Overview
Generally, the batch system where the batch window is severe (time available for batch processing) is designed
to reduce overall processing time as much as possible by operating multiple jobs in parallel (hereafter referred to as parallel processing).
However, it may happen that processing time does not fit in the batch window due to large size of one processing job.
In this case, a method to reduce processing time by dividing the processing data of a job and performing multiple processing (hereafter referred to as multiple processing) can be used.
Although parallel processing and multiple processing can be handled with the same significance, the definitions are given here as below.
- Parallel processing
-
Execute multiple different jobs at the same time.
- Multiple processing
-
Divide the processing target of 1 job and execute simultaneously.
A method to use job scheduler and a method to use TERASOLUNA Batch 5.x are used for both parallel processing and multiple processing.
Note that, parallel processing and multiple processing in TERASOLUNA Batch 5.x is established
on Flow control.
Implementation method | Parallel processing | Multiple processing |
---|---|---|
Job scheduler |
It is defined to enable execution of multiple different jobs without dependencies to run at the same time. |
It is defined to execute multiple identical jobs in different data scopes. Pass information to narrow down data to be processed by each job argument, to each job. |
TERASOLUNA Batch 5.x |
Parallel Step (Parallel processing) |
[Ch08_ParallelAndMultiple_Partitioning] |
- When job scheduler is used
-
Since one process is allocated to one job, it is activated by multiple processes. Hence, designing and implementing one job is not very difficult.
However, since multiple processes are started, the load on machine resources increase when number of synchronous executions increase.
Hence, when the number of synchronous executions is 3 or 4, a job scheduler may be used.
Of course, this number is not absolute. It would like you to used as a guide as it depends on execution environment or job implementation. - When TERASOLUNA Batch 5.x is used
-
Since each step is assigned to a thread, it is operated as one process with multiple threads. Hence, the difficulty level for design and implementation of one job is higher than while using a job scheduler.
However, since the process is implemented by multiple threads, the load on machine resources will not be as high as the time when job scheduler is used even when the number of synchronous executions show an increase.
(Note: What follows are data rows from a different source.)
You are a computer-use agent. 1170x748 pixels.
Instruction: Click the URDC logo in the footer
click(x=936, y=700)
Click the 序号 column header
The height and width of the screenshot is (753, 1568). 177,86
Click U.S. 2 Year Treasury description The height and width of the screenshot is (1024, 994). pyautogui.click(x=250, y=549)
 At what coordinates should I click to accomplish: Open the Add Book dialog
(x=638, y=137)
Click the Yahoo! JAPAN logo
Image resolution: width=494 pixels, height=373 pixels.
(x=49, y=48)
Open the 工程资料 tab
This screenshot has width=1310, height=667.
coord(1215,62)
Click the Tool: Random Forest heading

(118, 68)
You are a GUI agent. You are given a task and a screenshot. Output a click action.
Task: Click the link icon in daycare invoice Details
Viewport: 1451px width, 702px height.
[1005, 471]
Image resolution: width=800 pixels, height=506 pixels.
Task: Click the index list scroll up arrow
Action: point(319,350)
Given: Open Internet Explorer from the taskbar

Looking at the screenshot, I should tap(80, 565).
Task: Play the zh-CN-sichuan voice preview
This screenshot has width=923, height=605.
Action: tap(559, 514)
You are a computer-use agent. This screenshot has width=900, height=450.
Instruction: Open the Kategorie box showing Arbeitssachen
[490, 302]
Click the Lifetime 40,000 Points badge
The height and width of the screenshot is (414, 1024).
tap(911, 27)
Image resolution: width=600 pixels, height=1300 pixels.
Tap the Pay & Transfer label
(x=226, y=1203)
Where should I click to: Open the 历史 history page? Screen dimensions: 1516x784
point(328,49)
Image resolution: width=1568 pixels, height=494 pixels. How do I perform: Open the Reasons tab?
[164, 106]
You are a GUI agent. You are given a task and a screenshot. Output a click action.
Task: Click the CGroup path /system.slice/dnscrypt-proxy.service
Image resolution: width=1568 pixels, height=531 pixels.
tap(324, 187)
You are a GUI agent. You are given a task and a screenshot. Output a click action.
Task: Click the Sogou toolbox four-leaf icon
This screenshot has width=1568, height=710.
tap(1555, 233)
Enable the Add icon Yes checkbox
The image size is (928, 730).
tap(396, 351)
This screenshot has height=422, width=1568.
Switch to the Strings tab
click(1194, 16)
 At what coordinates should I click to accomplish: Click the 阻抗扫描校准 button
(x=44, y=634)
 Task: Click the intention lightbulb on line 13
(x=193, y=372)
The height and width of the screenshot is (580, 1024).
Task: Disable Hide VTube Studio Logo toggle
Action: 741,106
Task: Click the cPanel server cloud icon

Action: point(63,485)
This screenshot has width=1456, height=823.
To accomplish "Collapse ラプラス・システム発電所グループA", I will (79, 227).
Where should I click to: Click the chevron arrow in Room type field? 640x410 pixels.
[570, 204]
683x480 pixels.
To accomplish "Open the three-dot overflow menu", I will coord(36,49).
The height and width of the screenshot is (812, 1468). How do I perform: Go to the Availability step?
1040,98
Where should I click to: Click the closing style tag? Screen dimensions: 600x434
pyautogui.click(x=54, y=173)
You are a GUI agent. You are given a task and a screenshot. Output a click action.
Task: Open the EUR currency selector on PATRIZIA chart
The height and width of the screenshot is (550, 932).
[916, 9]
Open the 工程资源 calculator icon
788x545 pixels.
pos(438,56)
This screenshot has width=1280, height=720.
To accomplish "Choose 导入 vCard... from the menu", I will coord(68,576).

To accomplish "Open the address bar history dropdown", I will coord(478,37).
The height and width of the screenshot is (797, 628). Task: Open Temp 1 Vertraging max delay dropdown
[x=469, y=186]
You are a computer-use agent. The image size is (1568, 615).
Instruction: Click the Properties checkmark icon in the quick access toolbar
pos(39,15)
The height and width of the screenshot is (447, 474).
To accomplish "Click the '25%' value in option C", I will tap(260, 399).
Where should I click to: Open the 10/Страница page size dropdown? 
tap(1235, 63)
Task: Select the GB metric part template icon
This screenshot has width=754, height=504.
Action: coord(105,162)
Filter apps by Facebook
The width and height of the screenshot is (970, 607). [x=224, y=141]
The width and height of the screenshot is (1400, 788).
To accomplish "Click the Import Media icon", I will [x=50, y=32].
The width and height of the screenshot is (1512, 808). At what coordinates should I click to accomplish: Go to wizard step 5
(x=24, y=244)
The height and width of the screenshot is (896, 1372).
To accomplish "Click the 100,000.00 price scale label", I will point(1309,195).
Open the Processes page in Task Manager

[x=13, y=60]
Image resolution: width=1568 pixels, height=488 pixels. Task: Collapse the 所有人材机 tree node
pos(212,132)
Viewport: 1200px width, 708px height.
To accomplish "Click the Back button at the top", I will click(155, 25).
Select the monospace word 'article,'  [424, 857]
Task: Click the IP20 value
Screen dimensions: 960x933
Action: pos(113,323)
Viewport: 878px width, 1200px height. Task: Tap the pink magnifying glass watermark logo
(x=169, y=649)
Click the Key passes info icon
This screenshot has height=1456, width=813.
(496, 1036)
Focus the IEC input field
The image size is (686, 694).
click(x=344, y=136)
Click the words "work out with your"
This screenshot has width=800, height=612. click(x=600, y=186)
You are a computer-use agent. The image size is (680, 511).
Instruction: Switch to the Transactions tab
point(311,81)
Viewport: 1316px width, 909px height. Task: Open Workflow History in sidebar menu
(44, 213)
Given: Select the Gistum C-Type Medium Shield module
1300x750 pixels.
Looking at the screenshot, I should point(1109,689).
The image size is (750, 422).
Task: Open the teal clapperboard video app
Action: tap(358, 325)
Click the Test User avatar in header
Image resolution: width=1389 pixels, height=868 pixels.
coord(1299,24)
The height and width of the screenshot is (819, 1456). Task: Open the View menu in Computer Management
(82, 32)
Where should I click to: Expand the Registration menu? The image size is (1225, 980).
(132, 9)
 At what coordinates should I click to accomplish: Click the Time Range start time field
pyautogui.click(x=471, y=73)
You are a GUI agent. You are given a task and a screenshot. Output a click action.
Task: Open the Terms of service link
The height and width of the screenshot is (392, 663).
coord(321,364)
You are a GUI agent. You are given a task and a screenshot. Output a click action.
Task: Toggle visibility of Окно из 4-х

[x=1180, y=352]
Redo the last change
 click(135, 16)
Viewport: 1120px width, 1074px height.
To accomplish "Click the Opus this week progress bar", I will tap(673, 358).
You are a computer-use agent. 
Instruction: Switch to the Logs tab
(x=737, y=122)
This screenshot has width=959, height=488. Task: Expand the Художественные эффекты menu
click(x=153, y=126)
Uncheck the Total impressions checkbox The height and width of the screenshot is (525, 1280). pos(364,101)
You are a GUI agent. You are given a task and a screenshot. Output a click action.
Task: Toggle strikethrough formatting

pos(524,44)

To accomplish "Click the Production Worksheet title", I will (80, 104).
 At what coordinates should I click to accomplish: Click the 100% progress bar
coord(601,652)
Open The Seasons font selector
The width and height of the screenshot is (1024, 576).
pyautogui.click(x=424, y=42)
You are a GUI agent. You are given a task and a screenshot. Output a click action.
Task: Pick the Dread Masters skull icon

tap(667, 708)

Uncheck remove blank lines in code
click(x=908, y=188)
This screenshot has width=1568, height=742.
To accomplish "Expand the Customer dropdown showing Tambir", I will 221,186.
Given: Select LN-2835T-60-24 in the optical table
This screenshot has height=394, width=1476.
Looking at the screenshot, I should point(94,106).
Hence, when number of synchronous executions is large (5 or more than 5), TERASOLUNA Batch 5.x may be used.
Of course, this number is not absolute. It would like you to used as a guide as it depends on execution environment and system characteristics.
One of the parallel processing methods that can be executed in Spring Batch is
|
When data is to be updated to one database by parallel processing and multiple processing, resource conflict and deadlock are likely to occur. Potential conflicts should be eliminated from the job design stage. Distributed processing for multiple processes and multiple housings is included in Spring Batch as a function. However, since the failure design becomes difficult for TERASOLUNA Batch 5.x, it should not be used. |
The usage method of this function is same in the chunk model as well as tasklet model.
Parallel processing and multiple processing by job scheduler
Parallel processing and multiple processing using a job scheduler is explained here.
For job registration and schedule setting, refer the manual of the job scheduler to be used.
Parallel processing of jobs using job scheduler
The processes to be executed in parallel are registered as jobs and schedules are set so that each job starts on the time. Each job can be registered as a different process.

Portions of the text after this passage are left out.